A boy named Julian has lived in Cuba with his parents and two brothers throughout his entire life. The political climate is deteriorating quickly due to the rise of Fidel Castro. In order to keep them safe, Julian’s parents send him and his two brothers to Miami, Florida via Operation Pedro Pan, where they will live in a refugee camp until their parents can also move to America. While they are living at the camp, the three face bullies, the dictator-like camp director, and the threat of being separated from each other.

90 Miles to Havana is based heavily upon author Enrique Flores-Galbis’ own escape from Cuba during Operation Pedro Pan, which I believe added an extra layer to the story. Knowing that many of these things probably happened made the book seem a lot more real. All I knew about Cuba was that we had some kind of embargo with them, so it was very interesting to learn about its history and that the rise of the Communist government affected so many people. In particular it made me think about how Fidel Castro and Che Guevara are loved by a lot of people today while we seem to have forgotten how many lives they ruined. Julian came from a middle-class family and they had to make many sacrifices. Of course, there is always another perspective, and like I said before, I know next to nothing about Cuban history.

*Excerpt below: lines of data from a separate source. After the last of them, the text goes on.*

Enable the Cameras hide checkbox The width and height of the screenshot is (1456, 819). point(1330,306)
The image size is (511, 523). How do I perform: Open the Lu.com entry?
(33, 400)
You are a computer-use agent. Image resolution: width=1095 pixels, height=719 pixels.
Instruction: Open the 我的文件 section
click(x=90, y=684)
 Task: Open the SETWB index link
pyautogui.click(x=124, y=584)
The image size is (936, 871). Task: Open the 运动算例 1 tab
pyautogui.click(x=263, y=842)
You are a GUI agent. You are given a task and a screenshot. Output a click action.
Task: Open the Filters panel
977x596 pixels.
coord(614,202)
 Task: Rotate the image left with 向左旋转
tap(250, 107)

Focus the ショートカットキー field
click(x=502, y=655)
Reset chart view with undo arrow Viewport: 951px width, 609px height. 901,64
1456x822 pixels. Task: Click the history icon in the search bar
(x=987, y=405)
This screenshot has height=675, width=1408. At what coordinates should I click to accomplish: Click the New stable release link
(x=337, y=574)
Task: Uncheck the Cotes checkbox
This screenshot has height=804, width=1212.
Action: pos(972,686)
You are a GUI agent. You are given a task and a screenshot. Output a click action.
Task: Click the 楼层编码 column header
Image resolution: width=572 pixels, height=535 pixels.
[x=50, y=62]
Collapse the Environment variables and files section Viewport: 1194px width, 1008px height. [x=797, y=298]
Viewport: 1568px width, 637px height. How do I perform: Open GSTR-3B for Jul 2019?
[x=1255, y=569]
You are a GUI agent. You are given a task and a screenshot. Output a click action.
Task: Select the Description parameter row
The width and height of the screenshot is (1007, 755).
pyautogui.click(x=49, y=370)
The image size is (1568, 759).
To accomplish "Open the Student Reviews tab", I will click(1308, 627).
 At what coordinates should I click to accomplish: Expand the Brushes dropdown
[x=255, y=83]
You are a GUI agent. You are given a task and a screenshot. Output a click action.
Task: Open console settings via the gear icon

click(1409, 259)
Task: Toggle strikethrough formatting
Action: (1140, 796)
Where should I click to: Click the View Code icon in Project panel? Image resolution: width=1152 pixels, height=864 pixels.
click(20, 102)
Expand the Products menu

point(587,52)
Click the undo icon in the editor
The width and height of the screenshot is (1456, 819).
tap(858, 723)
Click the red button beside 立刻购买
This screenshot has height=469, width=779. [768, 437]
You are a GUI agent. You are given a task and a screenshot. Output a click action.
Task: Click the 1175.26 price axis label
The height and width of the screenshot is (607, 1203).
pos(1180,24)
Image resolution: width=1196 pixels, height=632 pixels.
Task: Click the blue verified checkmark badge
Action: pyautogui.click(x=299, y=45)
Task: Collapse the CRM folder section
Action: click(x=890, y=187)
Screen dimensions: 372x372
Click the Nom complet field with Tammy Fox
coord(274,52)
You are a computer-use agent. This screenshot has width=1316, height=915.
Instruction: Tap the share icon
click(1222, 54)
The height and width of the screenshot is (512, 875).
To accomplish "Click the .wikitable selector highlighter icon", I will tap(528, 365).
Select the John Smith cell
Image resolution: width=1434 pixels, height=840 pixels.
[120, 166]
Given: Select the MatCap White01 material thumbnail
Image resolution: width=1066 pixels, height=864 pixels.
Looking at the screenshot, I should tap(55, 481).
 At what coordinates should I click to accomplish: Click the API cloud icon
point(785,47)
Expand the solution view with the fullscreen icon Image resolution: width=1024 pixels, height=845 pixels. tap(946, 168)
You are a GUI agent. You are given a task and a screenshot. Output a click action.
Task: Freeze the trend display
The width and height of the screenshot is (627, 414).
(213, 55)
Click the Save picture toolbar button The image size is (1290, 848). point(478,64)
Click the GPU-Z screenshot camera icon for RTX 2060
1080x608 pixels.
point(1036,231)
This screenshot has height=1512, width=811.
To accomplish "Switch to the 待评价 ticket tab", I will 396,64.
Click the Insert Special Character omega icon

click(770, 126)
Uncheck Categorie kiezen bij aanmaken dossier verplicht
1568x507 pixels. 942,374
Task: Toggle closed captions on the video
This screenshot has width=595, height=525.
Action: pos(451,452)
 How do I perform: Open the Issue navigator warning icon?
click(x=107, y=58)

Even though I enjoyed learning about Cuban history, the majority of the book itself was lacking. It was written for more of a middle grade audience, so the sentence structure was very simple and some of the problems were more juvenile, making it difficult for me to relate. I did feel for the characters and the situation that they were put in and I wanted everything to turn out okay, but I didn’t care about the overarching plot. In short, it was rather boring. The only thing that kept me going was the desire to see the family reunite. Nonetheless, I think a younger audience would enjoy it very much, and I think that they should read it. It would be a great book to teach in schools in order to give younger students a look at Cuban history and culture.

One of my goals for my book pages adventure was to read diversely, and this book definitely fits the bill. I don’t really see, hear, or read much about Cuba during any time period, so it was a very nice change of pace.